[Cite as Ohio State Patrol v. Tisdale, 2012-Ohio-3694.]
Court of Appeals of Ohio
EIGHTH APPELLATE DISTRICT
COUNTY OF CUYAHOGA
JOURNAL ENTRY AND OPINION
No. 98029
OHIO STATE PATROL [sic]
PLAINTIFF-APPELLEE
vs.
VENIS TISDALE
DEFENDANT-APPELLANT
JUDGMENT:
AFFIRMED
Criminal Appeal from the
Bedford Municipal Court
Case No. 11 TRD-06875
BEFORE: Blackmon, A.J., Cooney, J., and Rocco, J.

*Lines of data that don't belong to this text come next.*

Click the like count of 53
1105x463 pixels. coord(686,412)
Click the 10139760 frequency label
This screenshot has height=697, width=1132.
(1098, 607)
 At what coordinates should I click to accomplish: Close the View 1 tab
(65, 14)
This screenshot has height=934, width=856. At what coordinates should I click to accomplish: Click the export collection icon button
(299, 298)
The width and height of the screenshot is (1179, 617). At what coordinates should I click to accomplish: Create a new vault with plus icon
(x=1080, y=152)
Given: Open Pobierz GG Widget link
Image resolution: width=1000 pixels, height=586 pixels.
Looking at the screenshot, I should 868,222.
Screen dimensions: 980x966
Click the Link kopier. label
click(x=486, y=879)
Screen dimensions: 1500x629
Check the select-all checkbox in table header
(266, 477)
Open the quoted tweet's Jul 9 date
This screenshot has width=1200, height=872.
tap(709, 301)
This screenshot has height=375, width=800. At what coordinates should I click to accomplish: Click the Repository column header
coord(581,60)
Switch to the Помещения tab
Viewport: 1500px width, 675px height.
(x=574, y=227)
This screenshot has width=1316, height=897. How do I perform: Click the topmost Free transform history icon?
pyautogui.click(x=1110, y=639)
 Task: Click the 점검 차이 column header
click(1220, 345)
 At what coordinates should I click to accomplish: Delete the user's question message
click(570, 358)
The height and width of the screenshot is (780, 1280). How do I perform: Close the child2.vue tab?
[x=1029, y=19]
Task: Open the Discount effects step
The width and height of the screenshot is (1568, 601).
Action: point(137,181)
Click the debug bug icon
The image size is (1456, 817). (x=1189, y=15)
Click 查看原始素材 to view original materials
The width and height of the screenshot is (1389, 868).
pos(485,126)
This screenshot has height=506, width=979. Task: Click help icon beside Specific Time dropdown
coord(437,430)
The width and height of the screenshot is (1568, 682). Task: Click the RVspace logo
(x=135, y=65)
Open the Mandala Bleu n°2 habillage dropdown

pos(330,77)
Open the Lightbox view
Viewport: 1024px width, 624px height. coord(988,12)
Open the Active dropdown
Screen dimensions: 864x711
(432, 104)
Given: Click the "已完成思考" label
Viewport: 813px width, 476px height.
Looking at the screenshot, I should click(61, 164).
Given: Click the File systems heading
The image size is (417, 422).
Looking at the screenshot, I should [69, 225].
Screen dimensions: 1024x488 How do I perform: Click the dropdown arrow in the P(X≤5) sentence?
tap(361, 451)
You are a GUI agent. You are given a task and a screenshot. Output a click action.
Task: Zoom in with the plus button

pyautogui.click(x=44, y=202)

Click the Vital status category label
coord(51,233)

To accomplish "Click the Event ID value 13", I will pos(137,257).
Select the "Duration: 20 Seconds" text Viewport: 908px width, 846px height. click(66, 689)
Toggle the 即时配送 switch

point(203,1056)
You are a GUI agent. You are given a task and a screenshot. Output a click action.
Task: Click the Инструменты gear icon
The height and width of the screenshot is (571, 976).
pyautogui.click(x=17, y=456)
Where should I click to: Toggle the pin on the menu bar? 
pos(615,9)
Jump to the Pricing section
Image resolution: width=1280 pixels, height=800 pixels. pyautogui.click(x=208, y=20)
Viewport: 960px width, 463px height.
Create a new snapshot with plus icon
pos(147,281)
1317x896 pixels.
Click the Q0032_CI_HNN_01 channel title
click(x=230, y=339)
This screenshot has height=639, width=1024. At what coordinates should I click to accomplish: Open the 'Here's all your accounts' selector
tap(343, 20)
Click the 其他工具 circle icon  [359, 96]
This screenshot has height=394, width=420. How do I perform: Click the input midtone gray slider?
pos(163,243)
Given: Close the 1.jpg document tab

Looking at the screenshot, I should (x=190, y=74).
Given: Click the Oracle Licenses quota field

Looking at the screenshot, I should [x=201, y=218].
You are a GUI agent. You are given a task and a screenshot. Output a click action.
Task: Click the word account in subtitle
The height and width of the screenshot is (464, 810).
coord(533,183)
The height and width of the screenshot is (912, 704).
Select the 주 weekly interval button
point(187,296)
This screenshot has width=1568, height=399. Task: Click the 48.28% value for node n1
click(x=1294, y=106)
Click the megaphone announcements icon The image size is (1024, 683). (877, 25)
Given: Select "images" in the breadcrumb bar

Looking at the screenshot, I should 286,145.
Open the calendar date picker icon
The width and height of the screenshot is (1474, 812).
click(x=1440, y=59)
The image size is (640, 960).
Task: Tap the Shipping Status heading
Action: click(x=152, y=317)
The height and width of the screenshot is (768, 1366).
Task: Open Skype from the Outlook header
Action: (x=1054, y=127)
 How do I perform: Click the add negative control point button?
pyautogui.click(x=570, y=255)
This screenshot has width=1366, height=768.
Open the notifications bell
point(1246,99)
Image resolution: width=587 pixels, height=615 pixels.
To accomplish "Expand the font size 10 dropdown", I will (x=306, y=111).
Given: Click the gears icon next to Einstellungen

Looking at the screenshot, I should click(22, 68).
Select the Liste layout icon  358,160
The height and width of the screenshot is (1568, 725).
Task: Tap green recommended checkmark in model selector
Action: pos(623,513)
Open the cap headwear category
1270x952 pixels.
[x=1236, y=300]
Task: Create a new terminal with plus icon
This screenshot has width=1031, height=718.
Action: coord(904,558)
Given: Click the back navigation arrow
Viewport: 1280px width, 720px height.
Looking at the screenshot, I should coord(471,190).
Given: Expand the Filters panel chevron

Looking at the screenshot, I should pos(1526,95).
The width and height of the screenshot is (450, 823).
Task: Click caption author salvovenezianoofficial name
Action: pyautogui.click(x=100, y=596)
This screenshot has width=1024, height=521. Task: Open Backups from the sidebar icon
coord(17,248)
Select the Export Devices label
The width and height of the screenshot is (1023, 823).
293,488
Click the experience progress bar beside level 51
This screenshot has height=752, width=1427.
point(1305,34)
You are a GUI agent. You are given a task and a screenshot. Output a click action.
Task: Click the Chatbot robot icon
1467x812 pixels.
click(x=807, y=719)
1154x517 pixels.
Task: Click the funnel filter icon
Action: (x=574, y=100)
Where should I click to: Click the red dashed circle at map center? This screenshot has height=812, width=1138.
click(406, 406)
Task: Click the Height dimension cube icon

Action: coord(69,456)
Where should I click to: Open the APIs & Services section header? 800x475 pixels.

RELEASED AND JOURNALIZED: August 16, 2012
-i-
ATTORNEY FOR APPELLANT
Michael E. Stinn
Britton, Smith, Peters & Kalail Co., LPA
3 Summit Park Drive, Suite 400
Cleveland, Ohio 44131
ATTORNEY FOR APPELLEE
Kenneth A. Schuman
5306 Transportation Blvd.
Garfield Heights, Ohio 44125
PATRICIA ANN BLACKMON, A.J.:
{¶1} In this accelerated appeal, appellant Venis Tisdale appeals his speeding
conviction following a bench trial in the Bedford Municipal Court, and assigns the
following error for our review:
I. The trial court’s verdict of guilty is not supported by sufficient
evidence and must be vacated.
{¶2} Having reviewed the record and pertinent law, we affirm Tisdale’s
conviction. The apposite facts follow.
{¶3} On November 24, 2011, Tisdale was issued a citation for traveling
southbound on Interstate 271, near the Forbes Road exit, at a speed of 75 m.p.h. in a 60
m.p.h. zone. On December 7, 2011, Tisdale pleaded not guilty at his arraignment and
subsequently waived his right to a speedy trial, as well as to a jury trial. On January 30,
2012, a bench trial was conducted.
Bench Trial
{¶4} Trooper Larry Roberts, a 13-year veteran of the Ohio State Highway Patrol,
testified that around midday on November 24, 2011, he was conducting a laser detail on
Interstate 271 that has a speed limit of 60 m.p.h., when he observed a 1997 Oldsmobile
traveling at a high rate of speed along Interstate 271 South. Trooper Roberts testified
that he pointed his LTI 20/20 Ultralyte Laser radar gun at the vehicle and received a
reading indicating that Tisdale was traveling at 76 m.p.h. at approximately 1,300 feet
away, and decreased to 75 m.p.h. as Tisdale’s car came closer. Thereafter, Trooper
Roberts initiated a traffic stop and issued Tisdale a citation.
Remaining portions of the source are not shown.